Start of EXTRACTED MATERIAL

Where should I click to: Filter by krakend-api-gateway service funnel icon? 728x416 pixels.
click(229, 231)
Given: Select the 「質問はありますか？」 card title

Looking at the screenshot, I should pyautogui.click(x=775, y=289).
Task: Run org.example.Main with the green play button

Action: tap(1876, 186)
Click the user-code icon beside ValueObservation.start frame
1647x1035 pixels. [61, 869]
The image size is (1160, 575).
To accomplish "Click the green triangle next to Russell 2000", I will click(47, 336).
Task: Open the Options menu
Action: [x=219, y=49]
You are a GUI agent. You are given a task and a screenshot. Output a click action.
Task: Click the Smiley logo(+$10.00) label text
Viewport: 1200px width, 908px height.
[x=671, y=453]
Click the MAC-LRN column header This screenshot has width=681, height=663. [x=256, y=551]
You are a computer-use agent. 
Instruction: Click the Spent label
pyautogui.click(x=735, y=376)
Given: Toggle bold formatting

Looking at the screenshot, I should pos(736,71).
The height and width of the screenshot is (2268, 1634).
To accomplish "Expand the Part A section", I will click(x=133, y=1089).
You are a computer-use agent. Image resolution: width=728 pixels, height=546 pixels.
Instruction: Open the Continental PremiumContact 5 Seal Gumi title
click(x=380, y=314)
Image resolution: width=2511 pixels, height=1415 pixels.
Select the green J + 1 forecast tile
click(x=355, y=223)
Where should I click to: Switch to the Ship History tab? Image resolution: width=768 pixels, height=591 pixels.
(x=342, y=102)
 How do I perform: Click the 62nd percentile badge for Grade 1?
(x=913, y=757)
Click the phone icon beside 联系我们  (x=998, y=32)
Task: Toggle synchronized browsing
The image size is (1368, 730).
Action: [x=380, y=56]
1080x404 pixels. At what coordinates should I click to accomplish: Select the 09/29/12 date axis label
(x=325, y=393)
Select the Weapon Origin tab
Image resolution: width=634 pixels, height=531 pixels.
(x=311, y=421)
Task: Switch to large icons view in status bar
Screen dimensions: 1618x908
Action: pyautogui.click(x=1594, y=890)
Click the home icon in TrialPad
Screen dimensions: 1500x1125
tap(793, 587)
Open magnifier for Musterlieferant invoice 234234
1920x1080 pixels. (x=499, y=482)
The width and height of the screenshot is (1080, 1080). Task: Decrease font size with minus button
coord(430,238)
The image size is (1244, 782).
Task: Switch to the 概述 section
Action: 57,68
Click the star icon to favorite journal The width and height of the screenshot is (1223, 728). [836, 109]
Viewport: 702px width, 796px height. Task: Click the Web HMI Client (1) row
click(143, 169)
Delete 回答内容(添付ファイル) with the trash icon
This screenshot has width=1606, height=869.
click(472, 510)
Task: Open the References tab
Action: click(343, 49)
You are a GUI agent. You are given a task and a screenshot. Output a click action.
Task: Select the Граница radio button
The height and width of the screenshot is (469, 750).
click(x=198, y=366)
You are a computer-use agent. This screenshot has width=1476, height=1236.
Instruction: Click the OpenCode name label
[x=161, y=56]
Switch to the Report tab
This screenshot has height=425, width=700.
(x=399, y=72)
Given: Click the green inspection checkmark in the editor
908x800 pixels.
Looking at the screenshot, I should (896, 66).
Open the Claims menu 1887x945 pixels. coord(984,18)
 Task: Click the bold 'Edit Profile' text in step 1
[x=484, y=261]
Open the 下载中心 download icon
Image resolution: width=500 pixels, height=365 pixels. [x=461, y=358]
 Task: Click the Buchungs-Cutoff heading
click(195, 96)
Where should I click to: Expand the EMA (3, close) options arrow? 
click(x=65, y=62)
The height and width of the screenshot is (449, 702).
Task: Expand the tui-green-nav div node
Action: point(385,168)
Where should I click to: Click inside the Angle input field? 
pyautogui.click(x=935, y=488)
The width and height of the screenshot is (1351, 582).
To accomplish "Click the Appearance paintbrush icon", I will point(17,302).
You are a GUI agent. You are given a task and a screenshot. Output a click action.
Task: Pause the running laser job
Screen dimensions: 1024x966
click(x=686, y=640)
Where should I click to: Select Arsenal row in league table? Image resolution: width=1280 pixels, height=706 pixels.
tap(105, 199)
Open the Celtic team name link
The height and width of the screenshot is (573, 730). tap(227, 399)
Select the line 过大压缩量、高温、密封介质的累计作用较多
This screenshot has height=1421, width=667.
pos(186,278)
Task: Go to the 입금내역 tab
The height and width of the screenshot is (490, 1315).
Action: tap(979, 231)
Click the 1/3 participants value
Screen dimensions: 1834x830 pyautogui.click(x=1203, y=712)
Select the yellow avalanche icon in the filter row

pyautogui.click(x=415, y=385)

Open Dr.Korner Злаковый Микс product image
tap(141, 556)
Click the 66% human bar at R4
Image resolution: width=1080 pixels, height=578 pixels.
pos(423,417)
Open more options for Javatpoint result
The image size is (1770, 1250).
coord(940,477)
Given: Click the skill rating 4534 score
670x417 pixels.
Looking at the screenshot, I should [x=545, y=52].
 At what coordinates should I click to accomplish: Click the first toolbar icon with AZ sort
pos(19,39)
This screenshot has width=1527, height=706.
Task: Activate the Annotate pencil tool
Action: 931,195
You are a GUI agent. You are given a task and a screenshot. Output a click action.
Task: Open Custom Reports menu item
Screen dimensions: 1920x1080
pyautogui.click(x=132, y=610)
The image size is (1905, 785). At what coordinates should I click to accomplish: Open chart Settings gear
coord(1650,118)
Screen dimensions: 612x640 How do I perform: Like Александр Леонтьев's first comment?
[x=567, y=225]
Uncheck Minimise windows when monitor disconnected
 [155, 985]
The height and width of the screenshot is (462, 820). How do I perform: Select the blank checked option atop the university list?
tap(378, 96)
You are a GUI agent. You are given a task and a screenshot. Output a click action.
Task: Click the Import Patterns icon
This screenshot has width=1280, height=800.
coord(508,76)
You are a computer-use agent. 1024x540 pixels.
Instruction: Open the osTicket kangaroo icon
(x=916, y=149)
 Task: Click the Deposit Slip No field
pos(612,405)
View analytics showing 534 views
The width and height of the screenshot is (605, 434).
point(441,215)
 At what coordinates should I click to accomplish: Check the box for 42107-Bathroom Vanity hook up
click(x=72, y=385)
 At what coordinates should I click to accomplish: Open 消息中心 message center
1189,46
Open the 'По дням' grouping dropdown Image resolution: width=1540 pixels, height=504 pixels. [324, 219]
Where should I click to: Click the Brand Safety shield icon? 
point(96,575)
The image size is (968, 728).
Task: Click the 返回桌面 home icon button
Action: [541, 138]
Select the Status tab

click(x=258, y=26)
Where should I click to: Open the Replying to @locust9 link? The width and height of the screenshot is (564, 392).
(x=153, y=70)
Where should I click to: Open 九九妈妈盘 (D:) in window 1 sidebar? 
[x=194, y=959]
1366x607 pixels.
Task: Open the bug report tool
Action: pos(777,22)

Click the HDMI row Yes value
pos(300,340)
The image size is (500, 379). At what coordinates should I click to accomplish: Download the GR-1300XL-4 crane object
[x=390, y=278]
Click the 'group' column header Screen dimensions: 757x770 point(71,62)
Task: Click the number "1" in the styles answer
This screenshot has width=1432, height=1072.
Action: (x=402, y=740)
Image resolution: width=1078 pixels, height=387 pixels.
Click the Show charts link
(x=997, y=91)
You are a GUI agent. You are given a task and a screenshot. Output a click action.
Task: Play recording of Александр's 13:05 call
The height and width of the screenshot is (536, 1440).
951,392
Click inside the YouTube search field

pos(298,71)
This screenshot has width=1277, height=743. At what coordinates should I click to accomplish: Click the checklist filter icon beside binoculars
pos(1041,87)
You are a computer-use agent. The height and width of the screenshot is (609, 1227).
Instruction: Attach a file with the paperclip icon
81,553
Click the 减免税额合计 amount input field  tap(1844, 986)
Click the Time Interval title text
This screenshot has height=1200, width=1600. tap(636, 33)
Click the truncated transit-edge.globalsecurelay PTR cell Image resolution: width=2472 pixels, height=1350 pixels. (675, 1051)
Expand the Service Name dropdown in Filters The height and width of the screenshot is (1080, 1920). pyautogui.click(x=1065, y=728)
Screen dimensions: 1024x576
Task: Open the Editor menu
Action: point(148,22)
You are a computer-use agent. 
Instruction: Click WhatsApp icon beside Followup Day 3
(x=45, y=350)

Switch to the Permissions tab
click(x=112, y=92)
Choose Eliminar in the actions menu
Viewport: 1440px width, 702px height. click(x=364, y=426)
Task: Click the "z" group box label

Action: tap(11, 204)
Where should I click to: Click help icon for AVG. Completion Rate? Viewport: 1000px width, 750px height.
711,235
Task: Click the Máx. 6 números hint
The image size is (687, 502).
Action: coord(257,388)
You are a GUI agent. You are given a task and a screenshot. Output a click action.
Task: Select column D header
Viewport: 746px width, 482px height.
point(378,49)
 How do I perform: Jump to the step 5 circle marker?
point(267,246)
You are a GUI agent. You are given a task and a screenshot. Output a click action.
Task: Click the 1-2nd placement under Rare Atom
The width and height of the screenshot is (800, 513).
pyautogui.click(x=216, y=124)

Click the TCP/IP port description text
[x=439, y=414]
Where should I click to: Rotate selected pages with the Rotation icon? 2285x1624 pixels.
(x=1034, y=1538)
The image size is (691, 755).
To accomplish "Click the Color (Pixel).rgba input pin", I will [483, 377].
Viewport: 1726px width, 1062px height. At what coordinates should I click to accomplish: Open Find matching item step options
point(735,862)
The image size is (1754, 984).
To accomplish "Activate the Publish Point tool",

End of EXTRACTED MATERIAL

WHAT THIS TASK INVOLVES
Please format the listing lines from the one containing "Click the user-code" through the one containing "Action: [x=219, y=49]", both included, as a Markdown table with the columns Row and Listing line, skipping any blank lines.

EXERCISE RESPONSE
| Row | Listing line |
|---|---|
| 1 | Click the user-code icon beside ValueObservation.start frame |
| 2 | 1647x1035 pixels. [61, 869] |
| 3 | The image size is (1160, 575). |
| 4 | To accomplish "Click the green triangle next to Russell 2000", I will click(47, 336). |
| 5 | Task: Open the Options menu |
| 6 | Action: [x=219, y=49] |